In the previous section, we explained various methods for pushing down bad results when people search Google or other search engines for your business.
Even if you don’t have any prominently negative “hits” right now, you never know when one might show up. That’s why it’s critical to protect and improve your company’s online reputation.
Google your own business regularly, because if you don’t know what’s being said about you, you’re powerless to deal with it.
We won’t repeat the steps from the previous section, but they’re all important to maintaining an excellent online reputation. Take those steps first. Additionally, consider these strategies:
Stay on top of social media: Merely having a Twitter, Facebook and Google+ account/page for your business is just the starting point. If you don’t update these regularly, Google won’t consider them influential, and they’ll fall in prominence on SERPs.
That doesn’t mean you need to spend hours every day creating lengthy posts. Posting small things regularly is far more important than posting large things a few times each month.
Try to take time out to update your company’s social feeds several times a week.

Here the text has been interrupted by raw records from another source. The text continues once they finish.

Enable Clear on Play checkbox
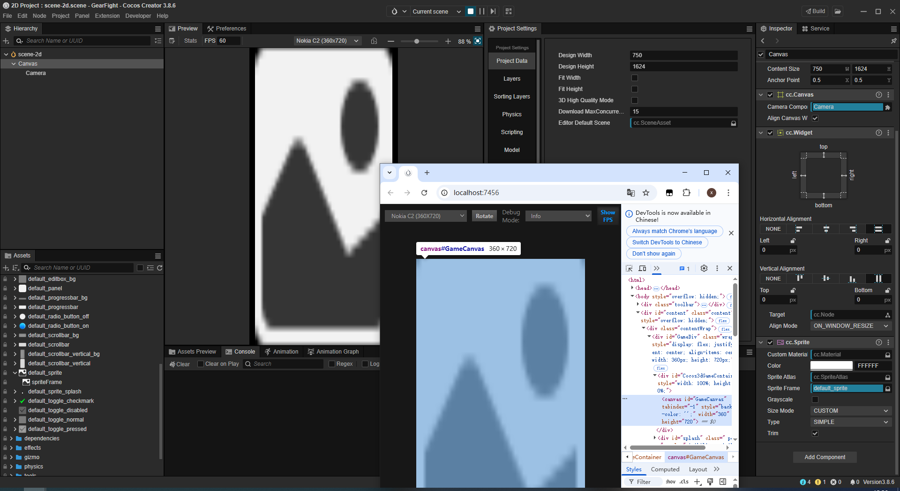 coord(201,364)
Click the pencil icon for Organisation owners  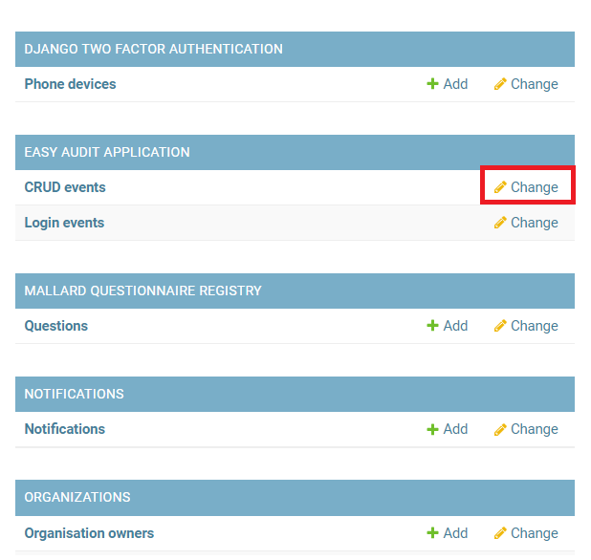[x=500, y=533]
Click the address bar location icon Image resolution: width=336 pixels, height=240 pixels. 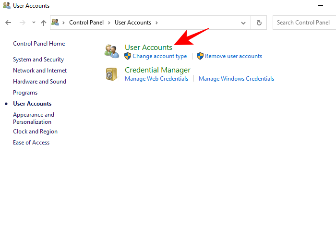(56, 23)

Start off small if necessary — just make sure you’re posting.
Monitor the online reputation of major players in your business: If people who hold high-ranking positions in your company have negative online reputations, this can really bite you on the backside.
This is especially true if they have distinctive names, because it’s easy for the Google algorithms to put two and two together and connect them to your business. Monitor what shows up on Google searches for your top people. Take the aforementioned steps to push down any negative hits.
Blog, blog, blog: Let’s be honest: Most people who are busy running a local business don’t want to take time out to regularly create and publish blog posts. That’s totally understandable. You want to focus on what you do well, not constantly be creating online copy.
Regardless, blogging remains one of the best ways to create positive hits for your business. Many freelance bloggers will be happy to create content for your site at a reasonable price.
Just be sure you hire someone who’s experienced and professional. Bad blogging is often worse than no blogging. Monitor your blogger’s posts and correct course as needed.
Don’t be shy about apologizing: If your company messes up and someone reports it online, don’t just let it sit out there. Make a genuine apology to whoever’s been affected. Be sincere, because a disingenuous apology just looks worse.
To err is human. We all make mistakes on occasion, and it will happen to even the best businesses. The key is to own up to a mistake and promise to do everything in your power to prevent it from recurring. If you haven’t already made amends to the upset customer or client, do so immediately.
Remember that appearances count more than reality. It’s always better to make nice with an upset customer than battle over who’s “really” right and who’s wrong. Show that you’re concerned with every customer’s experience and that you’ll do whatever you can to make it right.